Gerçi hani 9 da başlayacağı ilan edilipte mutlaka 9u geçe başlayan konserlerin 12 de kesin olarak bitirilmek zorunda bırakılması da ayrı bir konu şimdi, zaten geç başlamış, o zaman geç bitmeli ki, gittiğimize değmeli..
Tabi biz herşeyi kişiselleştiriyoruz, bütün yasaklar biz de değişiyor, bakalım bunlar nasıl şekil alacak, hep birlikte göreceğiz.
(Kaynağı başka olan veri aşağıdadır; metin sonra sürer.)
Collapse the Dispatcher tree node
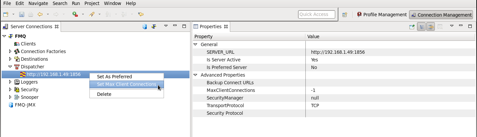The image size is (477, 137). pos(10,67)
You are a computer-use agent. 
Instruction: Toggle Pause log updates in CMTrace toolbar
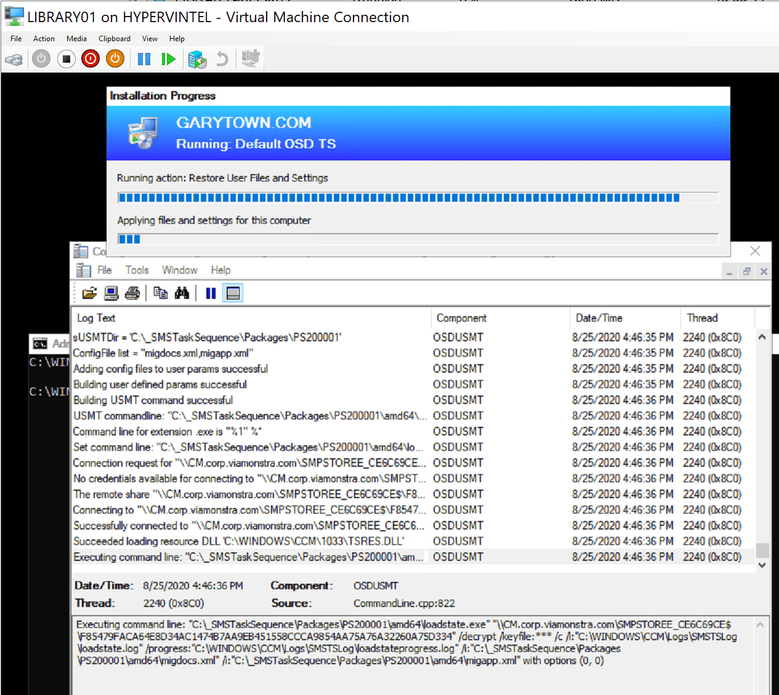pyautogui.click(x=211, y=293)
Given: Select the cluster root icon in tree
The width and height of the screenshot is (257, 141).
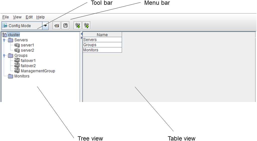Looking at the screenshot, I should (x=5, y=35).
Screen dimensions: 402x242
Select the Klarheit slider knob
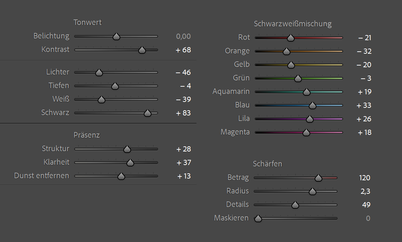click(130, 163)
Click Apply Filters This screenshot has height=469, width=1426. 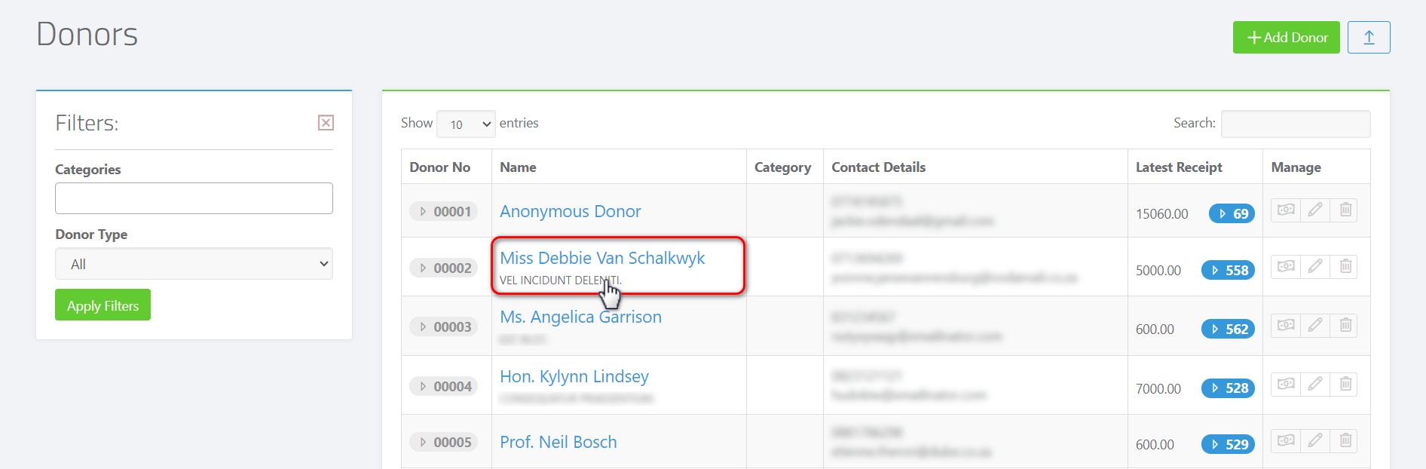103,305
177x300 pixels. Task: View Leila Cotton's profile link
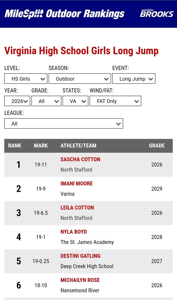point(77,208)
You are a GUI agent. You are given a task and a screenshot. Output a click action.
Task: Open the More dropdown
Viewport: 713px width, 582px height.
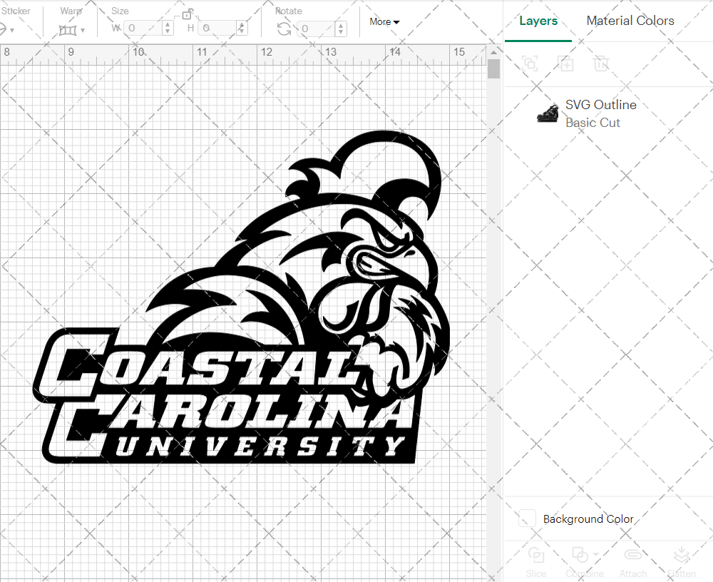pos(384,21)
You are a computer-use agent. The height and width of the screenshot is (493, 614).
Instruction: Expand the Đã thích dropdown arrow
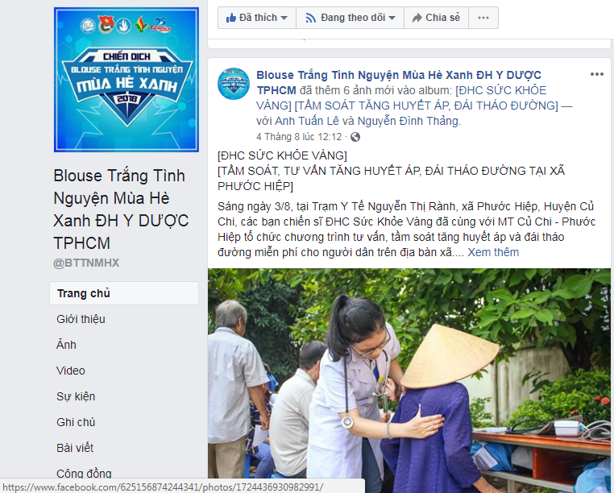coord(284,18)
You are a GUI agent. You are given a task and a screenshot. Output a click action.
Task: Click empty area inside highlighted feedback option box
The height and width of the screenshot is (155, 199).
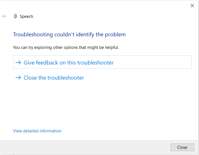coord(152,62)
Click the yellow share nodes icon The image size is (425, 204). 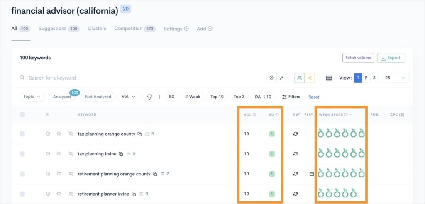(310, 78)
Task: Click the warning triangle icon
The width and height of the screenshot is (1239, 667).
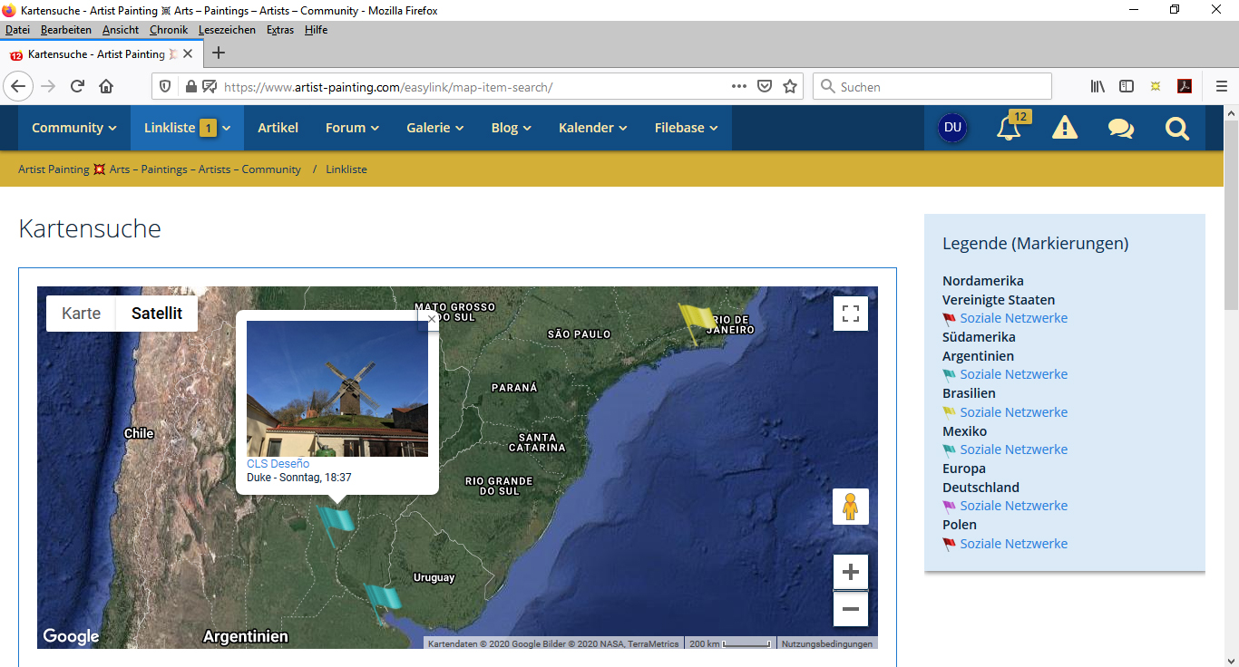Action: [x=1064, y=129]
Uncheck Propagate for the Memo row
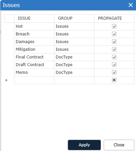This screenshot has width=136, height=151. tap(114, 72)
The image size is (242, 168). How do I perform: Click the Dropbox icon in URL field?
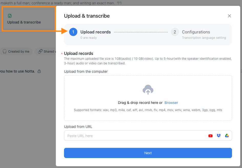(x=219, y=136)
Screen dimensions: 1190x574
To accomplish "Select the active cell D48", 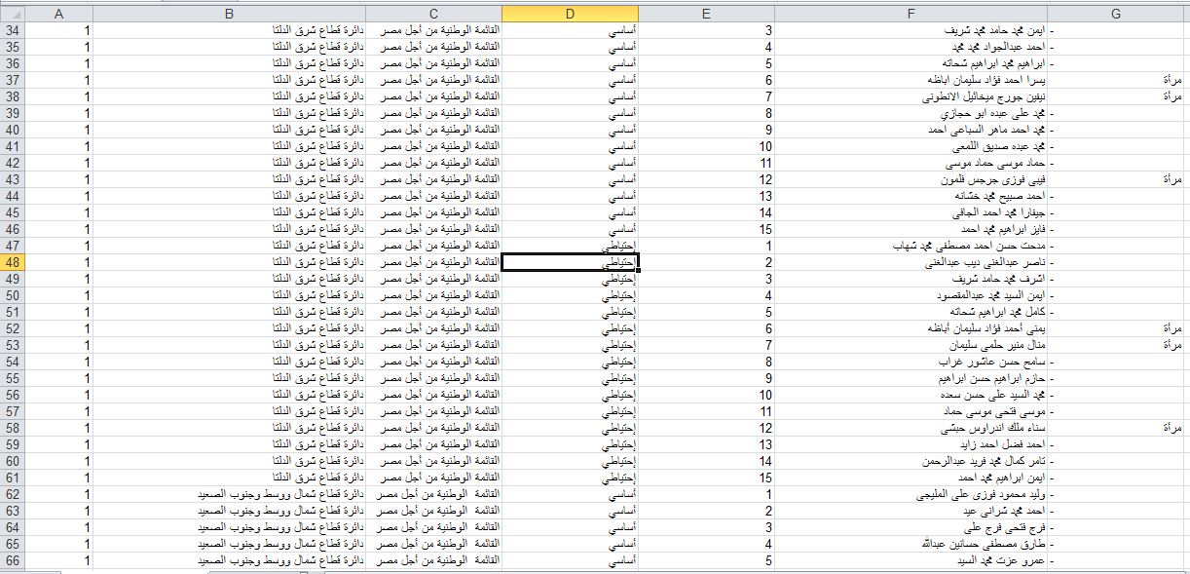I will click(570, 262).
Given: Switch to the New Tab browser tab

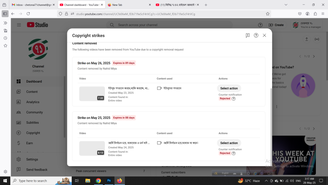Looking at the screenshot, I should (128, 5).
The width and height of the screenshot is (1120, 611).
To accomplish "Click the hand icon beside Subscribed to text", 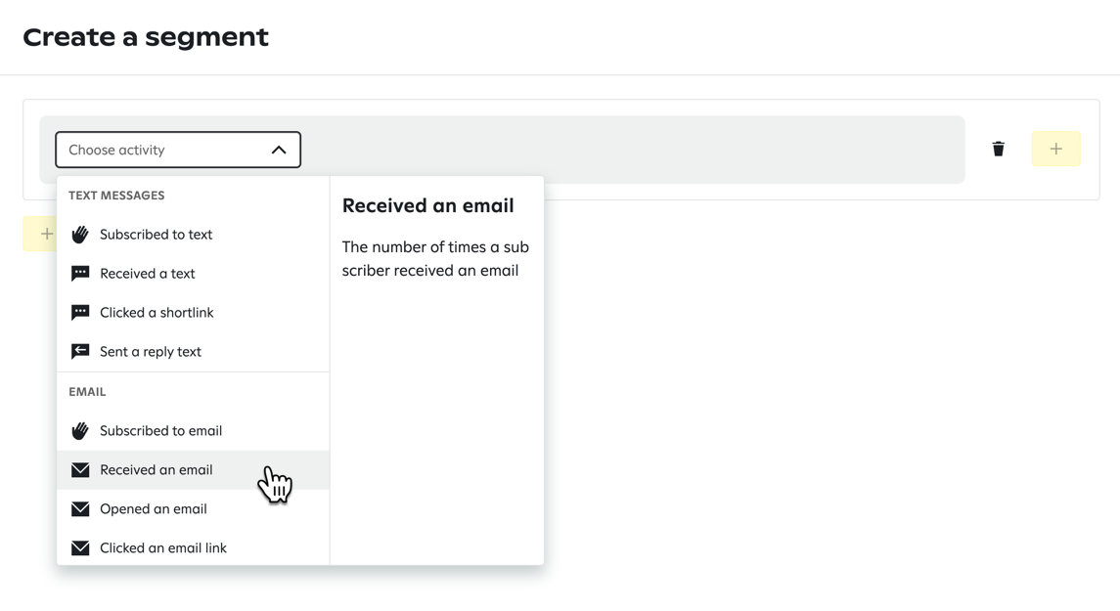I will 79,234.
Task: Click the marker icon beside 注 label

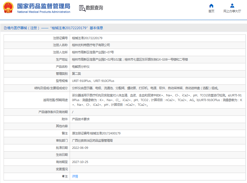Action: coord(63,176)
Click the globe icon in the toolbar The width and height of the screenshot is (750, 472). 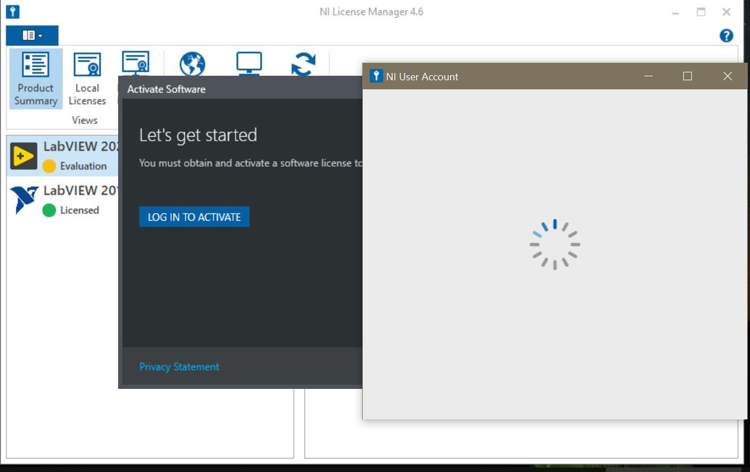(x=192, y=64)
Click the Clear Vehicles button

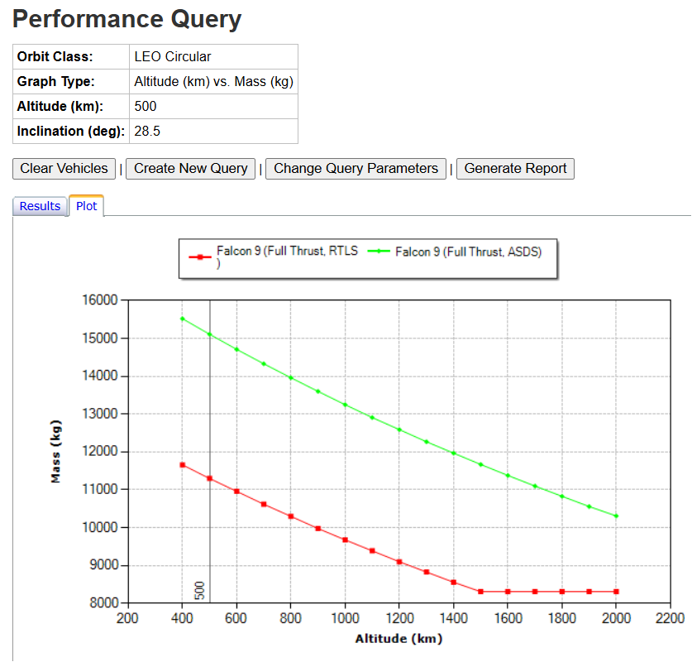click(64, 169)

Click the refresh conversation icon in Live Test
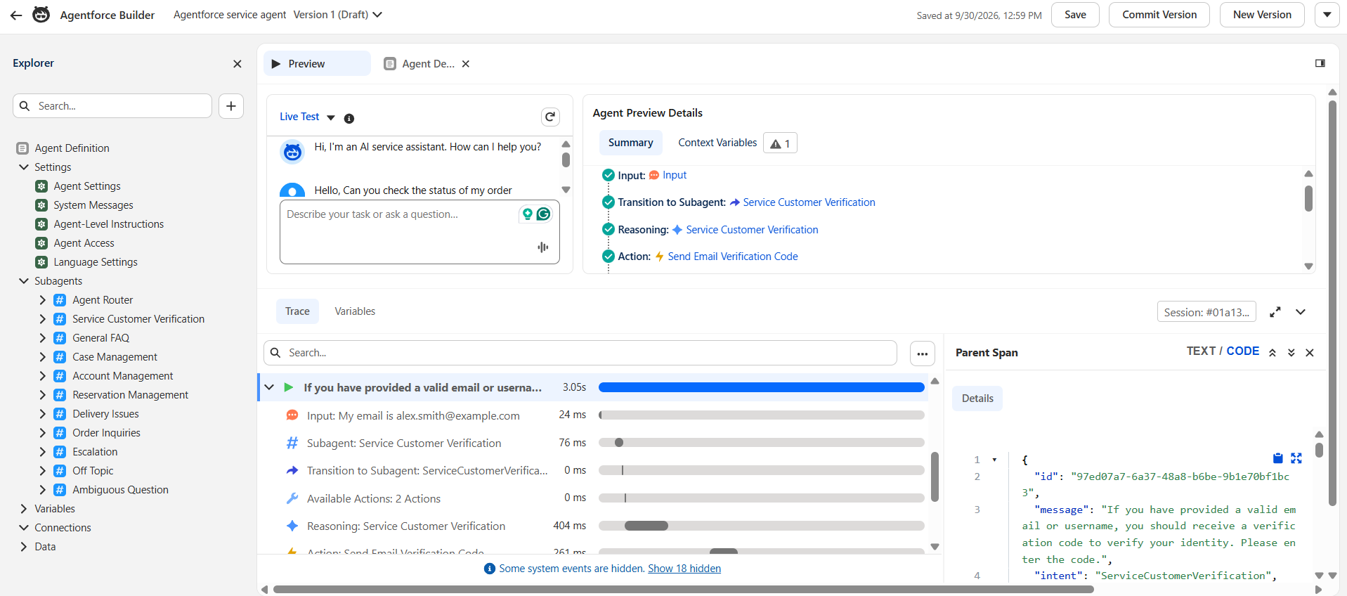pyautogui.click(x=550, y=117)
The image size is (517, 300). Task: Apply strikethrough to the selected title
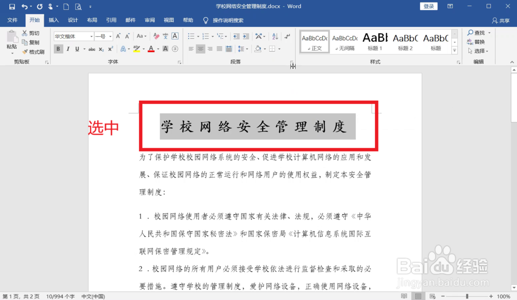click(x=92, y=49)
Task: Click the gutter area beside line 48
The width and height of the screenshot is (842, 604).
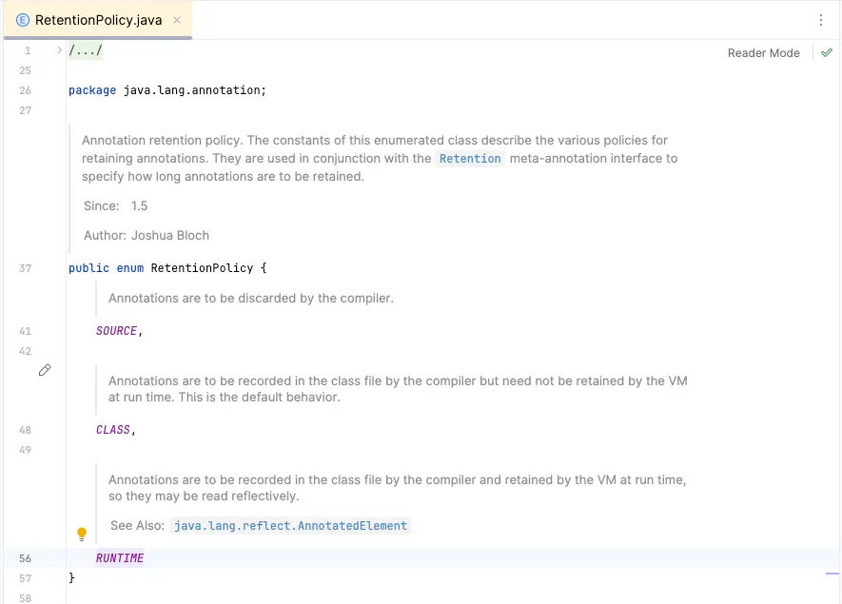Action: coord(43,430)
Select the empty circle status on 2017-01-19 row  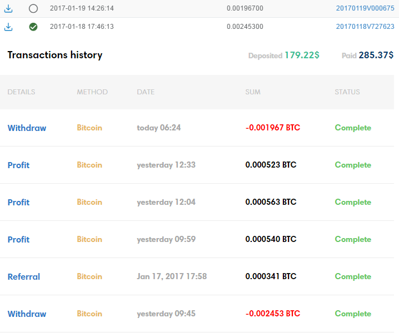(x=33, y=8)
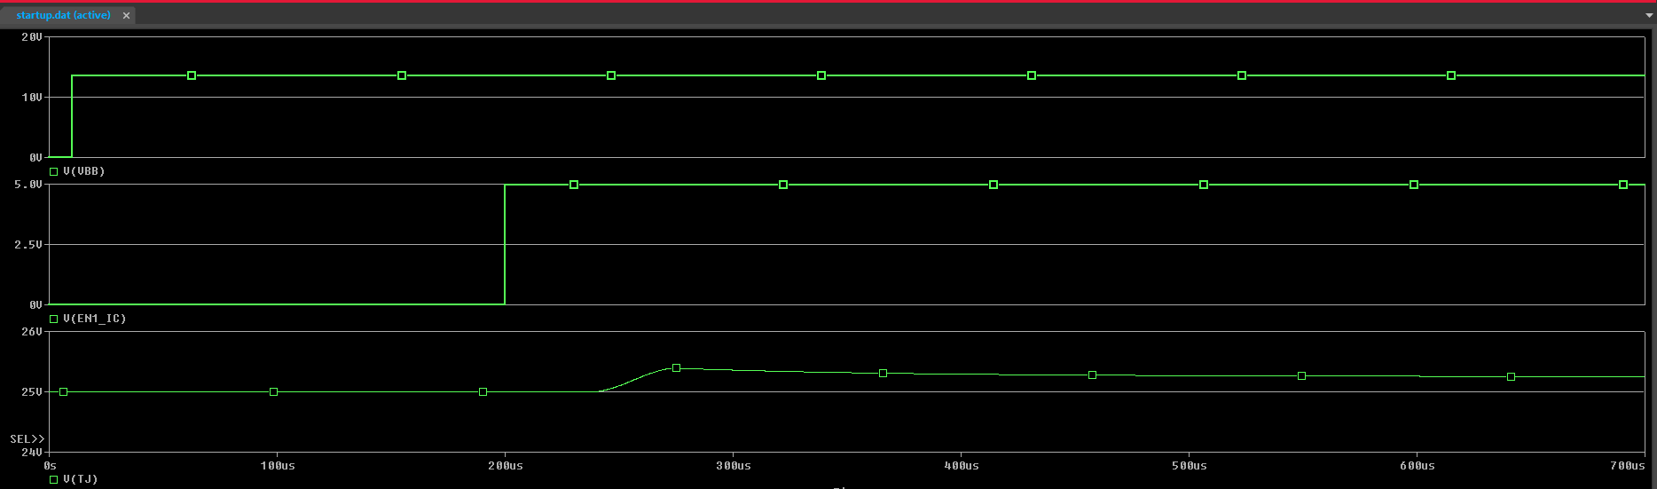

Bir de unutmadan Vuvuzela'yı da yazmak isterim buraya, Güney Afrika'da gerçekleşen 2010 Dünya Kupasında ortaya çıkan ve sivrisinek vızıltısını andıran Vuvuzela tabiki benim favorim..

Wednesday, July 07, 2010

Tatilim geldi...

Bu yıl benim dolaylı teyze ya da hala olma yılım. Çevremdeki hamilelerin karnındaki bebekler, yavaş yavaş bu dünyaya gelmeye başladı. Adımın yanına eklenen bu sıfatlar ürkütmüyor değil hani. Beni büyütecek tek şeyin benden sonra bir neslin gelmesi olduğunu tahmin edemezdim ama Alara ile başlayan bu akım, beni daha çok düşünmeye, nerde olduğumu, ne yaptığımı sorgulamaya itti.
Depresyona mı giriyorum ne :) Bunda Temmuzun ortası olmuş olupta ayağımın hala denize değmemiş olmasının etkisi de büyük tabi, ne kadar dayanabilirim bilemiyorum, yüzmek istiyorum!
Deniz, güneş, kum istiyorum. Minder, hamak, limonata sonra.. Okumadığım kitapları okumak, seyredemediğim dizilere bakmak, boş kalmak, düşünmemek, uyumak, uyumak, uyandığımda güneşi hissetmek istiyorum... Gördüğüm bir arının çiçeğe konuşunu seyretmek, çiçekten poleni alış anını yakalamak, tek derdimin polenin bala dönüşüp dönüşemeyeceğini düşünmek olmasını, çimlerde yalınayak gezerken çimleri sulamayı, bisiklete binip, boş bulduğum salıncakta sallanmayı, denizi izlemeyi, uzaklara bakıp dalmayı, hepsini, hepsini istiyorum. Ayvalık'ım depreşti, Bozcaada'm sonra, İğneada'da olabilir, hiç gitmediğim halde Kaş'ı da seviyorum, sonra Alaçatı olur, ne bileyim, Marmaris, Datça, Fethiye... Hepsi hepsi kabulüm :)Hep İstanbul yazın da çok güzel derdim ama bir yere kaçmadan o güzellik fark edilmiyormuş. Allahtan uzun uzun yağmurlar yağdı da, bu hal ve gidişat biraz daha katlanılır hale geldi. Hayır bir de Ağustos'un hemen başı ramazan. O da beni panikletiyor tabi, sanki artık hiç zaman kalmamış gibi hissediyorum. Yüzmek istiyorum, evet kesin kararım bu, yüzmek... Bakalım ne kadar dayanabileceğim!..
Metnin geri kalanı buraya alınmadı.